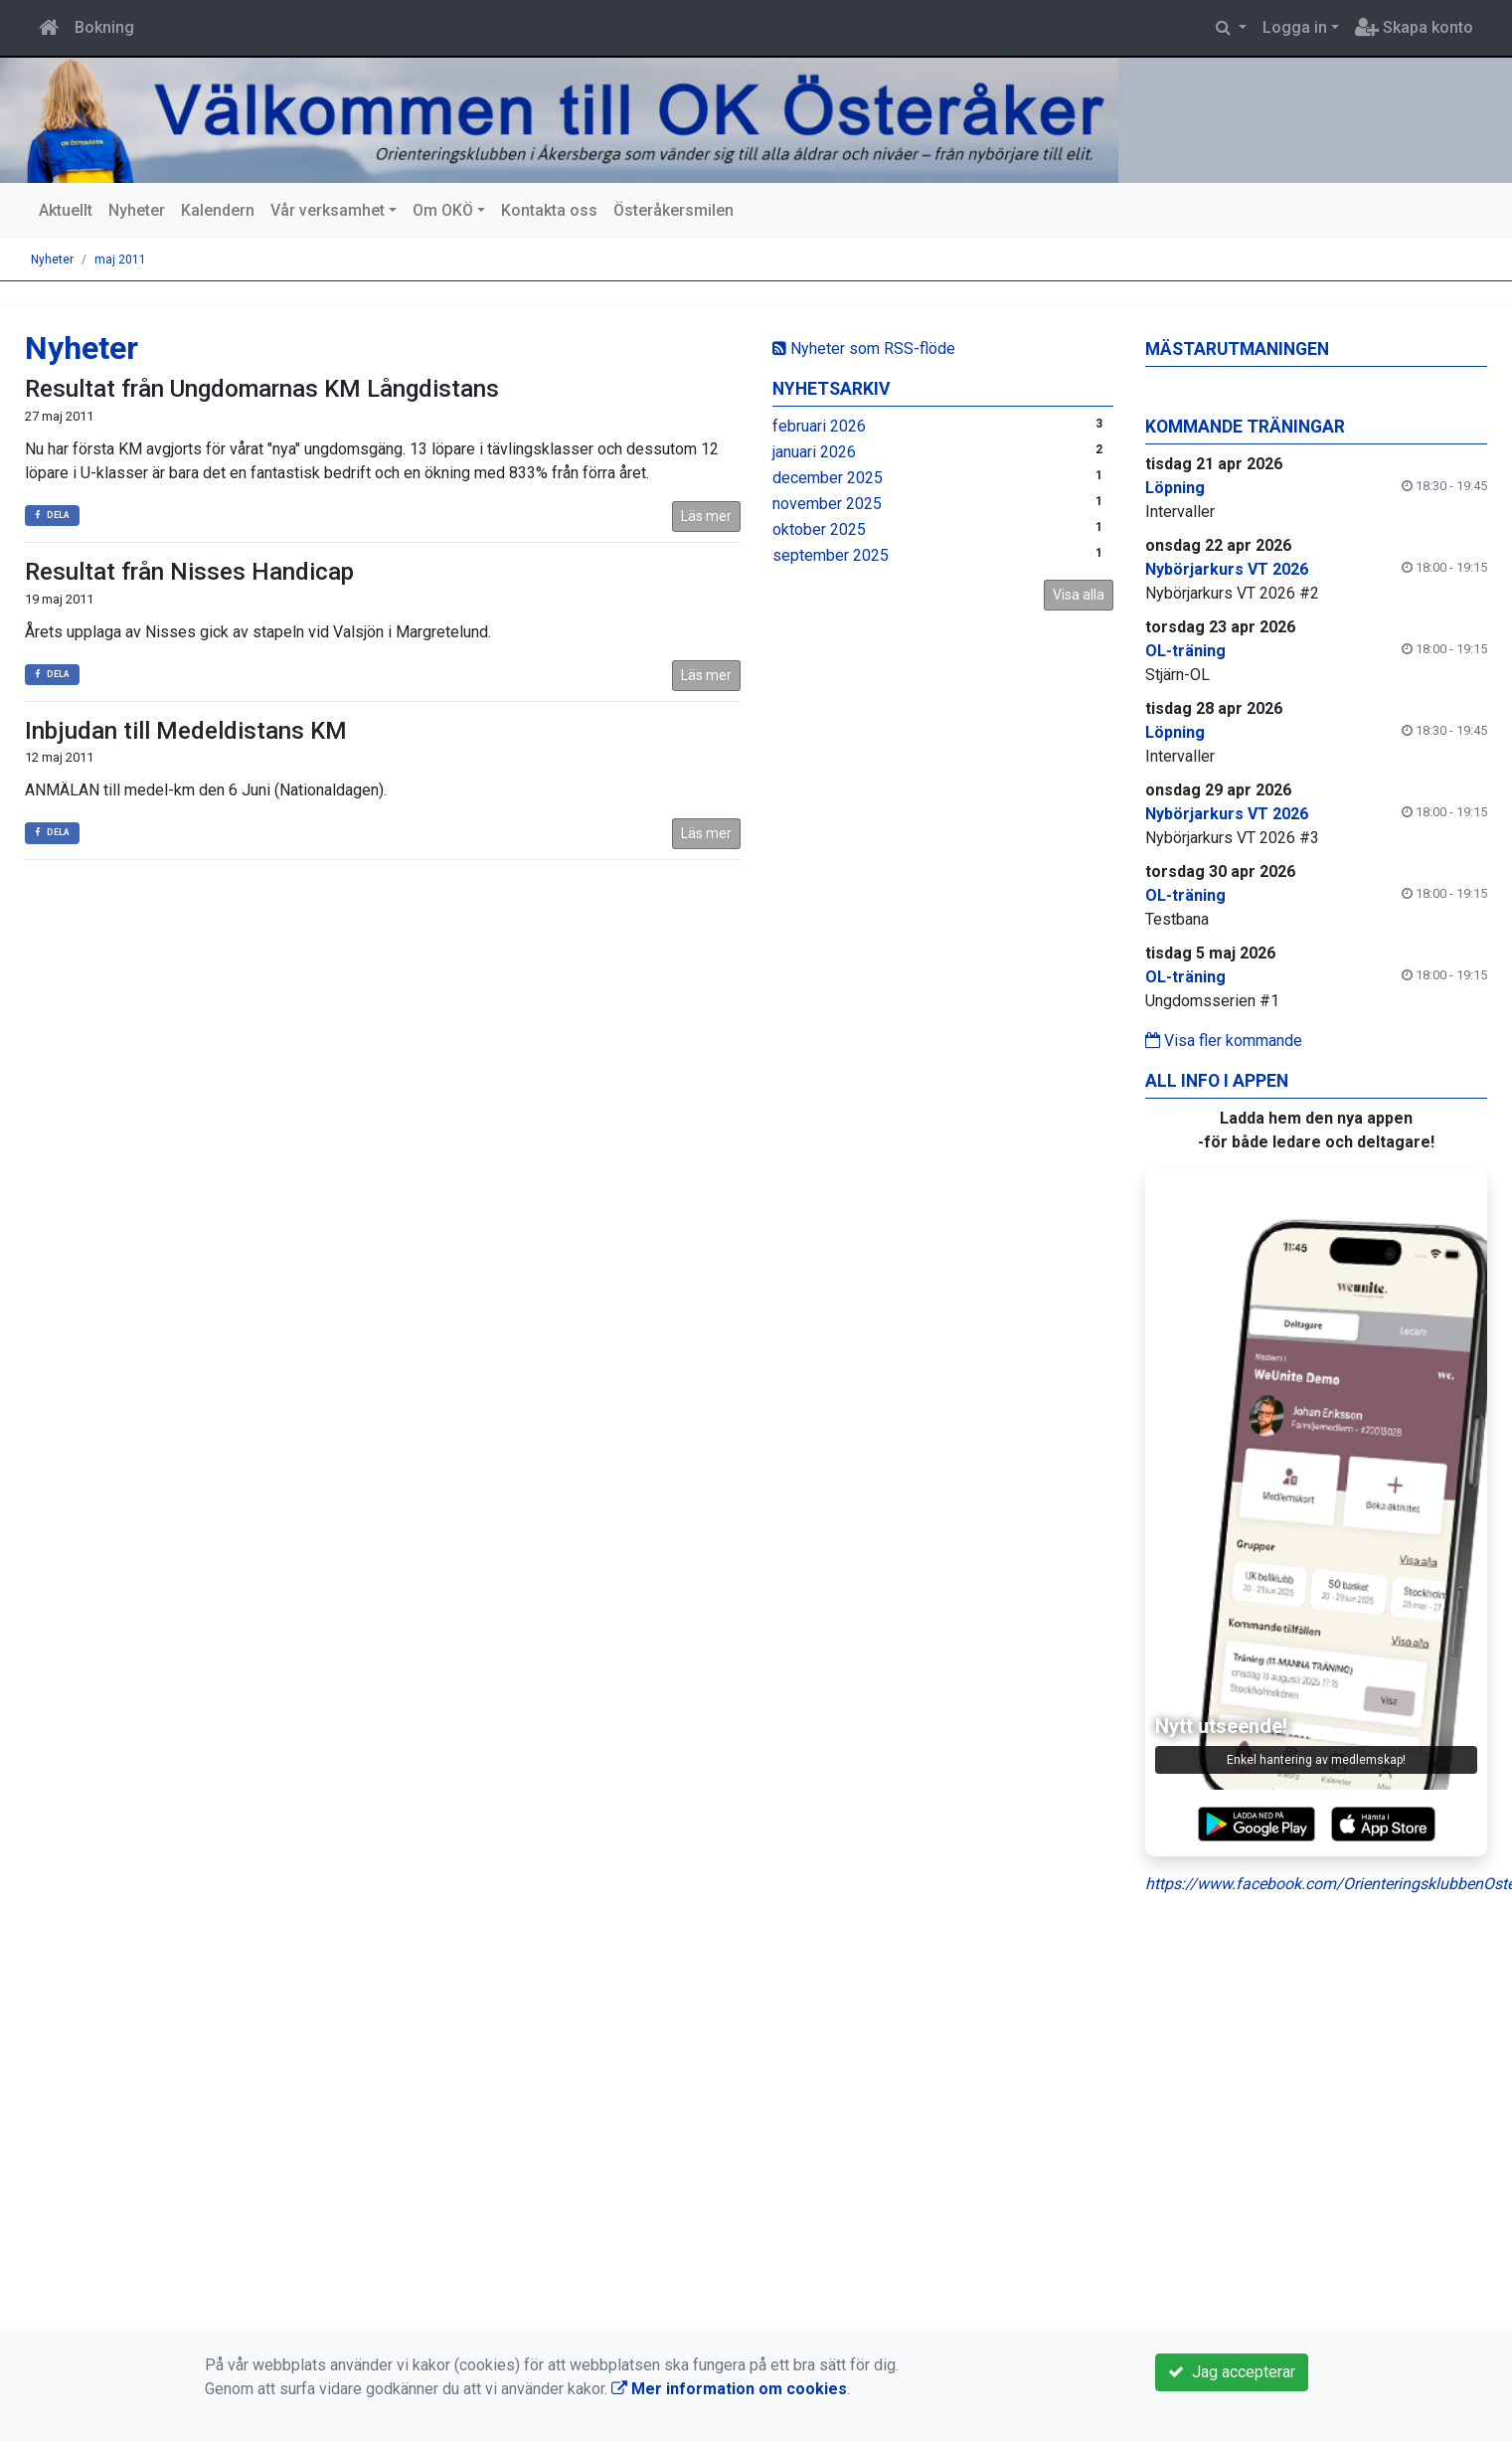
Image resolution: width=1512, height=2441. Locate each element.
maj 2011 (120, 259)
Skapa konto (1414, 27)
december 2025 (827, 477)
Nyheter (136, 210)
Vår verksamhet (327, 210)
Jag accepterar (1231, 2371)
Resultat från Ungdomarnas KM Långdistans (262, 389)
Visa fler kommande (1223, 1040)
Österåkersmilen (673, 210)
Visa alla (1078, 595)
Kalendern (217, 210)
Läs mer (706, 516)
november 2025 (827, 503)
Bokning (104, 27)
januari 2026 (814, 451)
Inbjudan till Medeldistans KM (186, 731)
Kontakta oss (549, 210)
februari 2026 (819, 426)
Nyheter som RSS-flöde (863, 348)
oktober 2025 (819, 529)
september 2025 (830, 555)
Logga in (1294, 27)
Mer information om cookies (729, 2388)
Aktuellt (65, 210)
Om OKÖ (443, 210)
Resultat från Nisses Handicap (189, 572)
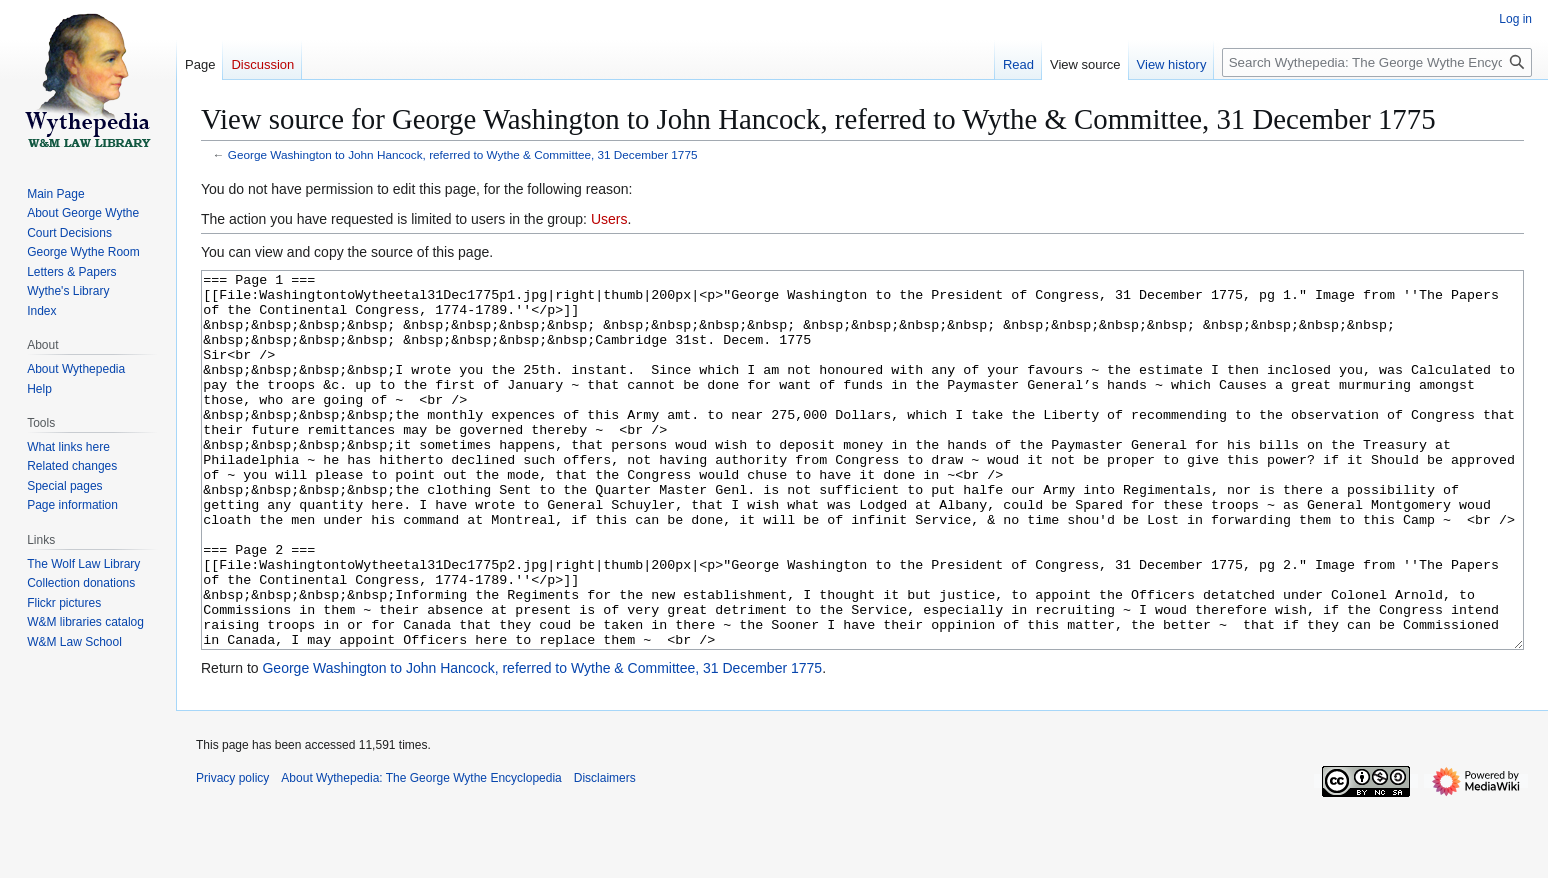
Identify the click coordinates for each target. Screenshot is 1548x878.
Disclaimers (605, 853)
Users (609, 219)
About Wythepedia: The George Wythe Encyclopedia (421, 853)
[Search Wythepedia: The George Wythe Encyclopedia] (1377, 62)
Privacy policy (232, 853)
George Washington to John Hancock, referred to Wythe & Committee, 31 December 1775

===

Put each line of the records above into a Markdown table with the columns Row and Line, numbering the rows in order. Skip blank lines and leave out the pictures.

| Row | Line |
|---|---|
| 1 | Image resolution: width=1512, height=2441. Locate each element. |
| 2 | maj 2011 (120, 259) |
| 3 | Skapa konto (1414, 27) |
| 4 | december 2025 (827, 477) |
| 5 | Nyheter (136, 210) |
| 6 | Vår verksamhet (327, 210) |
| 7 | Jag accepterar (1231, 2371) |
| 8 | Resultat från Ungdomarnas KM Långdistans (262, 389) |
| 9 | Visa fler kommande (1223, 1040) |
| 10 | Österåkersmilen (673, 210) |
| 11 | Visa alla (1078, 595) |
| 12 | Kalendern (217, 210) |
| 13 | Läs mer (706, 516) |
| 14 | november 2025 (827, 503) |
| 15 | Bokning (104, 27) |
| 16 | januari 2026 (814, 451) |
| 17 | Inbjudan till Medeldistans KM (186, 731) |
| 18 | Kontakta oss (549, 210) |
| 19 | februari 2026 (819, 426) |
| 20 | Nyheter som RSS-flöde (863, 348) |
| 21 | oktober 2025 (819, 529) |
| 22 | september 2025 (830, 555) |
| 23 | Logga in (1294, 27) |
| 24 | Mer information om cookies (729, 2388) |
| 25 | Aktuellt (65, 210) |
| 26 | Om OKÖ (443, 210) |
| 27 | Resultat från Nisses Handicap (189, 572) |
| 28 | Identify the click coordinates for each target. Screenshot is 1548x878. |
| 29 | Disclaimers (605, 853) |
| 30 | Users (609, 219) |
| 31 | About Wythepedia: The George Wythe Encyclopedia (421, 853) |
| 32 | [Search Wythepedia: The George Wythe Encyclopedia] (1377, 62) |
| 33 | Privacy policy (232, 853) |
| 34 | George Washington to John Hancock, referred to Wythe & Committee, 31 December 1775 |